= Textausschnitt =
Fern seines Geburtsortes Hammelburg begeht Alfred Stühler am 5. März sein rundes Wiegenfest in Österreich. Dass er jetzt in Wien lebt, hatte einst traurige Gründe: Mitbürger hatten ihm und seiner Verwandtschaft seinerzeit, während der Nazi-Diktatur, wie anderen Juden und Jüdinnen auch, übel mitgespielt.              

Das Elternhaus zerstört

Mit gemischten Gefühlen erinnert er sich deshalb an die Saalestadt. Beim Pogrom im Jahr 1938 war sein Elternhaus in Hammelburg zerstört worden. Die dunkle Wolken des Dritten Reiches waren schon über der Saalestadt aufgezogen. Dabei hatte Stühler aus der Zeit davor viele schöne Erinnerungen gehabt.

Hammelburg trägt Stühler aber auch heute noch in seinem Herzen, sagt er im Gespräch mit dieser Redaktion. Das war auch der Grund, dass er nach der Befreiung der Saalestadt in der zweiten Hälfte des vergangenen Jahrhunderts mehrfach nach Hammelburg zurückkehrte. Hier pflegte er ausgewählte Kontakte und suchte gelegentlich das Gespräch mit Einwohnern und Jugendlichen, um vor den Gefahren des Rechtspopulismus zu warnen.

= Bereitgestellte Daten =
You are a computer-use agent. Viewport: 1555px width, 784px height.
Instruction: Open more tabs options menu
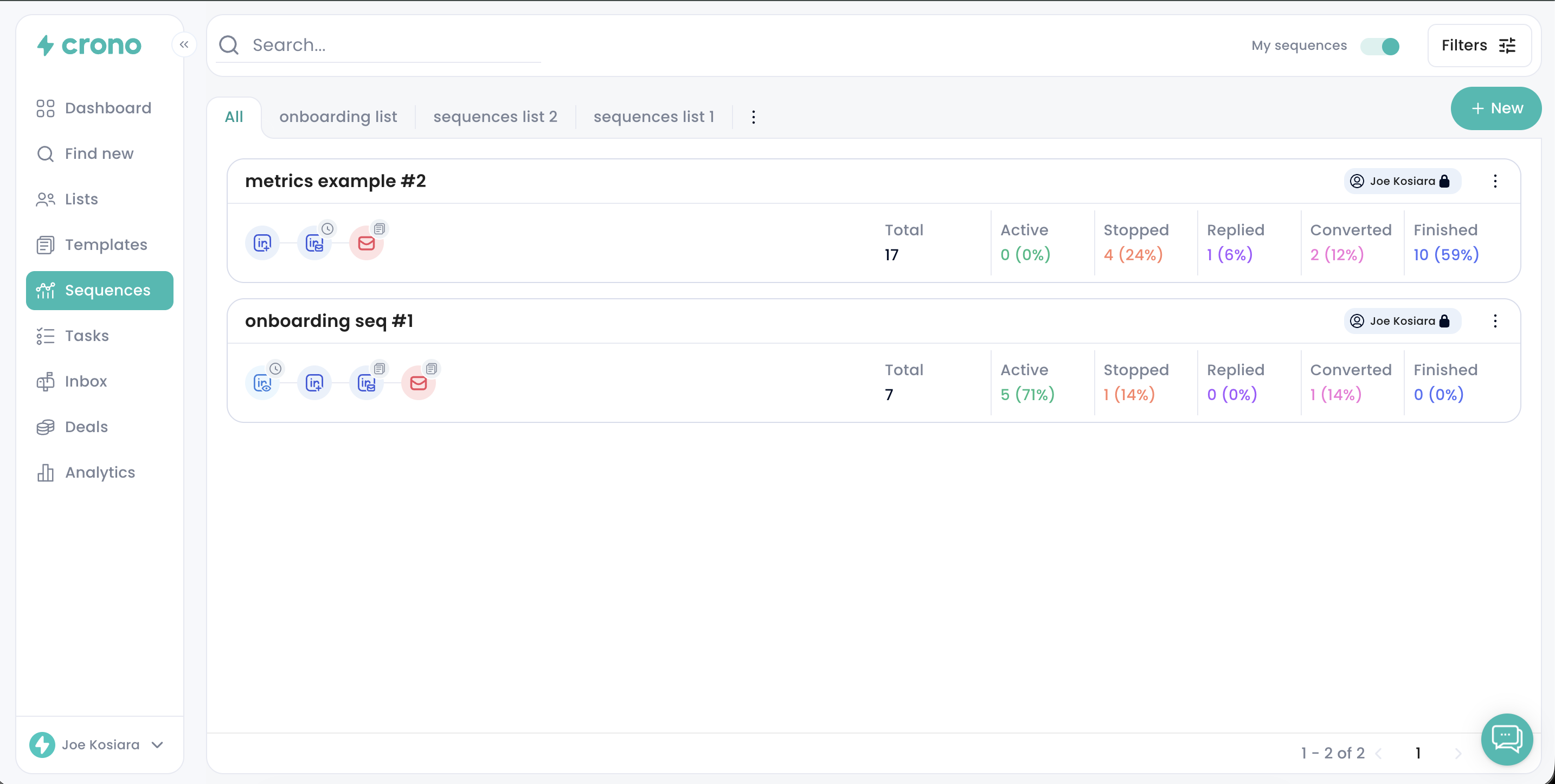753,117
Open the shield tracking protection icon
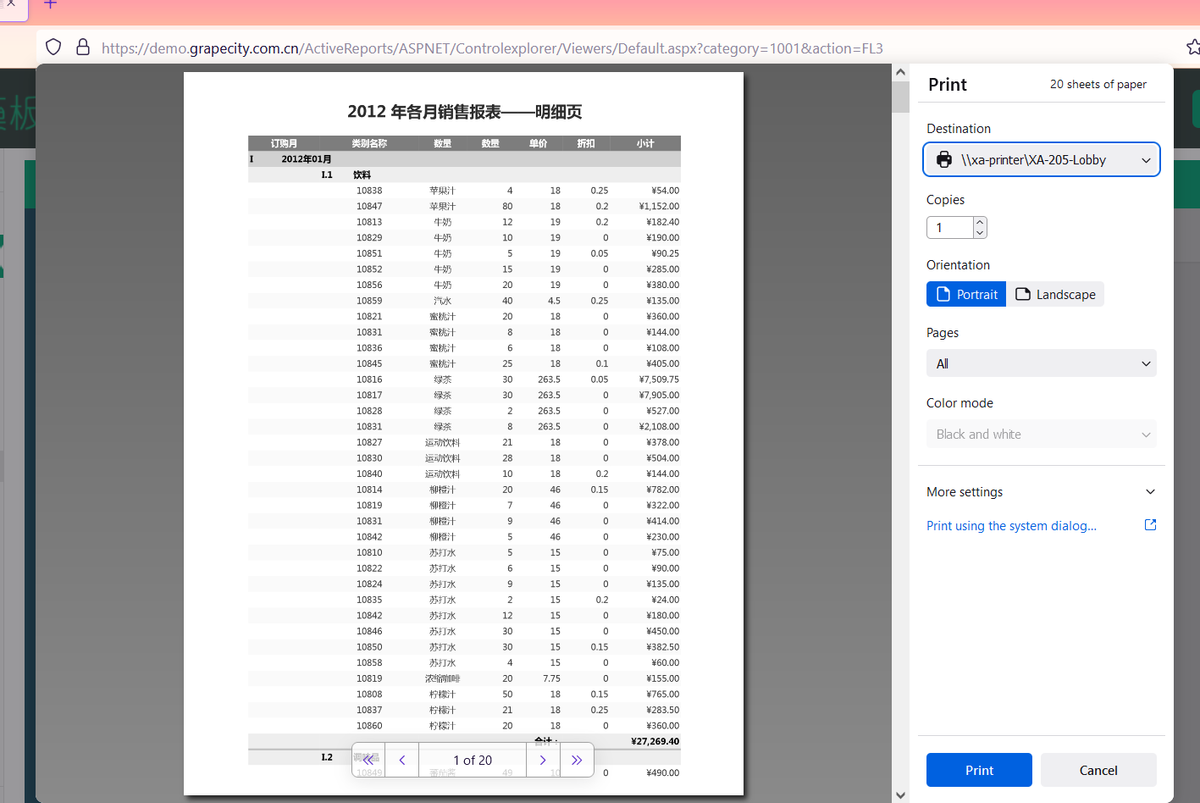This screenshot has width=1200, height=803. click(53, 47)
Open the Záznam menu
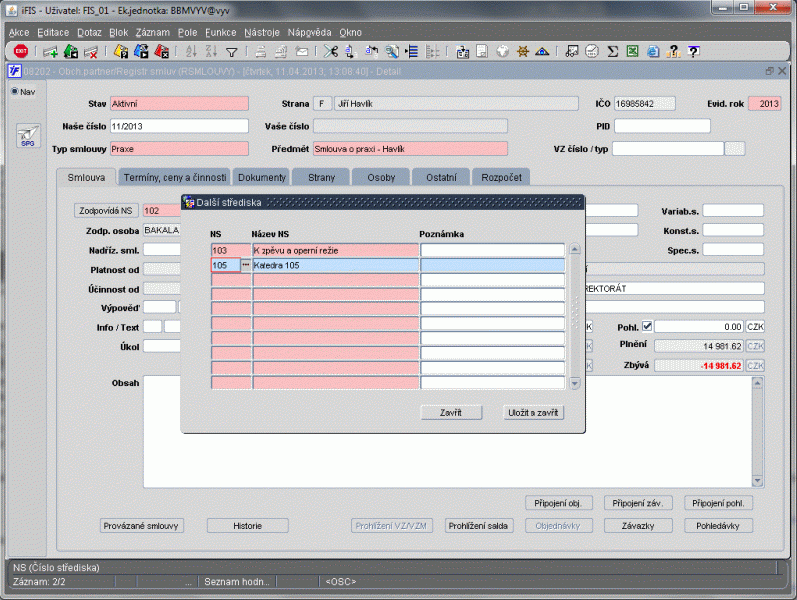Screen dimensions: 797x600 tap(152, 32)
...
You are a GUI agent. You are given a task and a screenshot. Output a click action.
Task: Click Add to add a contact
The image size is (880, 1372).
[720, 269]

= Aufgaben =
A) Beantworten Sie anhand des Textausschnitts über Alfred Stühler folgende Fragen:
(i) An welchem Datum feiert Stühler sein rundes Wiegenfest?
(ii) Was geschah beim Pogrom im Jahr 1938 mit seinem Elternhaus?
(iii) Wovor wollte er in Gesprächen mit Einwohnern und Jugendlichen warnen?
B) Prüfen Sie, ob die folgenden Aussagen mit dem Textausschnitt über Alfred Stühler übereinstimmen:
(i) Stühler wurde in Wien geboren.
(ii) Sein Elternhaus wurde beim Pogrom im Jahr 1938 zerstört.
(iii) Nach der Befreiung der Saalestadt kehrte Stühler nie mehr nach Hammelburg zurück.
C) Schreiben Sie den Textausschnitt über Alfred Stühler im Anschluss an seinen letzten Satz weiter.
Die Auflistung ist eigenständiges Material und gehört nicht zum Textausschnitt.

= Lösungen =
A)
(i) Am 5. März.
(ii) Es wurde in Hammelburg zerstört.
(iii) Vor den Gefahren des Rechtspopulismus.

B)
(i) Nein: „Fern seines Geburtsortes Hammelburg begeht Alfred Stühler am 5. März sein rundes Wiegenfest in Österreich.“
(ii) Ja: „Beim Pogrom im Jahr 1938 war sein Elternhaus in Hammelburg zerstört worden.“
(iii) Nein: „dass er nach der Befreiung der Saalestadt in der zweiten Hälfte des vergangenen Jahrhunderts mehrfach nach Hammelburg zurückkehrte“

C)
"Über Nacht die Jugend aufgehetzt"

Eindrucksvoll erzählte er etwa im Jahr 2013, bei einem Auftritt am Frobenius-Gymnasium, von seiner Jugend. "Über Nacht wurde die Jugend von den Nazis aufgehetzt gegen Juden und andere Systemkritiker", berichtete er damals. "Doch einige meiner Mitschüler waren gut zu mir", erinnerte er sich dankbar. Mit seinem Freund Georg Väth habe er das Pausenbrot geteilt.       

Doch das Klima unter den Einwohnern verschlechterte sich damals zusehends. Deswegen ging er 1938 nach Frankfurt, um eine Schlosserlehre zu beginnen. Bei den dortigen Pogromen bekam er einen Faustschlag ab, erzählte er. Doch auch aus der Heimat ereilten ihn ganz schlechte Nachrichten.

Flucht nach Palästina

Sein Vater,  der Viehhändler Stühler, war für zwei Wochen in Dachau inhaftiert gewesen. Kahlgeschoren war damals zurückgekehrt. Wegen der zunehmenden Repressalien und der Übergriffe auf die Verwandtschaft beschlossen die Eltern dann schließlich, nach Palästina zu fliehen. Das Haus verkauften sie unter dem Druck unter Wert. Stühlers Großmutter Jette Stühler starb 1942, zwei Wochen nach der Deportation aus einem Würzburger Altenheim, in Theresienstadt.                  

Jüdische Kinder 1935 vor der  Hammelburger Synagoge. Rechts im Bild Alfred Stühler.
Foto: Geschichtsverein | Jüdische Kinder 1935 vor der Hammelburger Synagoge. Rechts im Bild Alfred Stühler.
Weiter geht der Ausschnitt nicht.